Problem requirements:
Beginning with the line containing "Powered by Shopify (1009, 1707)" and ending with the last line of the records, set down every line exactly.

-------------------------

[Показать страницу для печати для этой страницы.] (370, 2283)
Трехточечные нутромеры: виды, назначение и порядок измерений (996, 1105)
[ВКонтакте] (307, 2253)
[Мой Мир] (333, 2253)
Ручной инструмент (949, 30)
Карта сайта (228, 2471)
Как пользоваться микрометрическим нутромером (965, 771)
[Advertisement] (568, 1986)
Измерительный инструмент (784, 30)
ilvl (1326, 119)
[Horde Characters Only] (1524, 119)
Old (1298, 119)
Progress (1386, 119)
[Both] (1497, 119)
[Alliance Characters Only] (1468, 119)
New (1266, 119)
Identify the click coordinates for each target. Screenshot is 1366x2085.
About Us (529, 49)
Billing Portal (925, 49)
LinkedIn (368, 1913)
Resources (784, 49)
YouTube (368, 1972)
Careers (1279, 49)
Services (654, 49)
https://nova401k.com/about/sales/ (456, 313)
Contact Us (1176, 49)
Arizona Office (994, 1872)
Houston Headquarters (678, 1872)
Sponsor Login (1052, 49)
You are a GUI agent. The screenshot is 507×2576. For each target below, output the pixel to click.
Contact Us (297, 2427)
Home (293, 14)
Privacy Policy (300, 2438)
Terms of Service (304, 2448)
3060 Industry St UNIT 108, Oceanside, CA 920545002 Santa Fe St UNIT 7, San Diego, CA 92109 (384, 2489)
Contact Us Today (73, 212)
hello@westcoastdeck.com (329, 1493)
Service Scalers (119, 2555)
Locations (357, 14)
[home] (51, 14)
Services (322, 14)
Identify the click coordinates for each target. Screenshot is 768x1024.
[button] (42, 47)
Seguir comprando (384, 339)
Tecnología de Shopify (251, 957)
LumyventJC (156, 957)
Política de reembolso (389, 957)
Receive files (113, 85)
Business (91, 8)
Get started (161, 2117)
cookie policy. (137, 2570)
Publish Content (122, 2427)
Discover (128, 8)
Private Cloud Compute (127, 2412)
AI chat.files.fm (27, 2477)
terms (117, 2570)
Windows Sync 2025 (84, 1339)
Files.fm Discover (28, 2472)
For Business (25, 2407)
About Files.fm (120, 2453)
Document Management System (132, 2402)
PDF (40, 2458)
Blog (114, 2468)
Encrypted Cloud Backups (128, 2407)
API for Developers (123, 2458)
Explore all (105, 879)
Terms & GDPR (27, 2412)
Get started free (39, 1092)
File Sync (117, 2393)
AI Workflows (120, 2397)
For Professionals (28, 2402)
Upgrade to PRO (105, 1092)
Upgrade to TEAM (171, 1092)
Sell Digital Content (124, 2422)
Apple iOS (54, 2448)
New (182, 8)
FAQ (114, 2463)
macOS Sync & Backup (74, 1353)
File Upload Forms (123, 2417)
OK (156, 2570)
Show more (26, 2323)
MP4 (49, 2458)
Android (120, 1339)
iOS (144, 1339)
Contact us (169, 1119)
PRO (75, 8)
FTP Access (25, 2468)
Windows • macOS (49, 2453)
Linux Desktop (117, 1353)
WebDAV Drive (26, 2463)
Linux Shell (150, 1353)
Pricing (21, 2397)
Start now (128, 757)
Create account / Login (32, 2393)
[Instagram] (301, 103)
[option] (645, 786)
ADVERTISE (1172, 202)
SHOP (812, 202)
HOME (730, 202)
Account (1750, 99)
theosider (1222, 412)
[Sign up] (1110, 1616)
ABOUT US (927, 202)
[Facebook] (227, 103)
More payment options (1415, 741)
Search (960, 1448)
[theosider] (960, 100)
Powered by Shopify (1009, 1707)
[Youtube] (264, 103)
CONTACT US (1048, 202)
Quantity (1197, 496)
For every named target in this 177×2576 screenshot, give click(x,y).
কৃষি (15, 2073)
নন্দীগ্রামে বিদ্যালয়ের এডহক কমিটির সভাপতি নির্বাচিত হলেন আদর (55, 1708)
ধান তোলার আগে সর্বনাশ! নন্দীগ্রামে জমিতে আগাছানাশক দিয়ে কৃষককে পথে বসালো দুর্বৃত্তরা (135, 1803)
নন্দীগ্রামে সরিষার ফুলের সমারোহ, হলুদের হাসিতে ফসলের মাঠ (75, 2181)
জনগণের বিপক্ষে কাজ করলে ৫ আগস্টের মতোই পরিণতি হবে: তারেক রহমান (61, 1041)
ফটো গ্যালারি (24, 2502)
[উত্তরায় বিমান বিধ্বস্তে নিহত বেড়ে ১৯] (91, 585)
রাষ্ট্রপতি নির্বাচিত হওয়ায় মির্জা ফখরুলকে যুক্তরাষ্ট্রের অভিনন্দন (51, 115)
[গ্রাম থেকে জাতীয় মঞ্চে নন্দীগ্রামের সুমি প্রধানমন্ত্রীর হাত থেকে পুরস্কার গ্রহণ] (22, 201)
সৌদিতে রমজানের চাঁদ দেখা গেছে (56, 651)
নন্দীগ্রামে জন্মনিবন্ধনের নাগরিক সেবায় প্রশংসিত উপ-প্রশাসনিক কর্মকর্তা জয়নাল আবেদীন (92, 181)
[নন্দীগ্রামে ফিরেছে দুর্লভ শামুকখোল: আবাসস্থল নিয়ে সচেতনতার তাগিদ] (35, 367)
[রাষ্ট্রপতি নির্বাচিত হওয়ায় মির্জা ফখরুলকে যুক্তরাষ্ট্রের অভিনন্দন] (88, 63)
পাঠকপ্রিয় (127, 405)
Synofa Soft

-------------------------

Exercise output:
Powered by Shopify (1009, 1707)
[Youtube] (264, 103)
CONTACT US (1048, 202)
Quantity (1197, 496)
For every named target in this 177×2576 screenshot, give click(x,y).
কৃষি (15, 2073)
নন্দীগ্রামে বিদ্যালয়ের এডহক কমিটির সভাপতি নির্বাচিত হলেন আদর (55, 1708)
ধান তোলার আগে সর্বনাশ! নন্দীগ্রামে জমিতে আগাছানাশক দিয়ে কৃষককে পথে বসালো দুর্বৃত্তরা (135, 1803)
নন্দীগ্রামে সরিষার ফুলের সমারোহ, হলুদের হাসিতে ফসলের মাঠ (75, 2181)
জনগণের বিপক্ষে কাজ করলে ৫ আগস্টের মতোই পরিণতি হবে: তারেক রহমান (61, 1041)
ফটো গ্যালারি (24, 2502)
[উত্তরায় বিমান বিধ্বস্তে নিহত বেড়ে ১৯] (91, 585)
রাষ্ট্রপতি নির্বাচিত হওয়ায় মির্জা ফখরুলকে যুক্তরাষ্ট্রের অভিনন্দন (51, 115)
[গ্রাম থেকে জাতীয় মঞ্চে নন্দীগ্রামের সুমি প্রধানমন্ত্রীর হাত থেকে পুরস্কার গ্রহণ] (22, 201)
সৌদিতে রমজানের চাঁদ দেখা গেছে (56, 651)
নন্দীগ্রামে জন্মনিবন্ধনের নাগরিক সেবায় প্রশংসিত উপ-প্রশাসনিক কর্মকর্তা জয়নাল আবেদীন (92, 181)
[নন্দীগ্রামে ফিরেছে দুর্লভ শামুকখোল: আবাসস্থল নিয়ে সচেতনতার তাগিদ] (35, 367)
[রাষ্ট্রপতি নির্বাচিত হওয়ায় মির্জা ফখরুলকে যুক্তরাষ্ট্রের অভিনন্দন] (88, 63)
পাঠকপ্রিয় (127, 405)
Synofa Soft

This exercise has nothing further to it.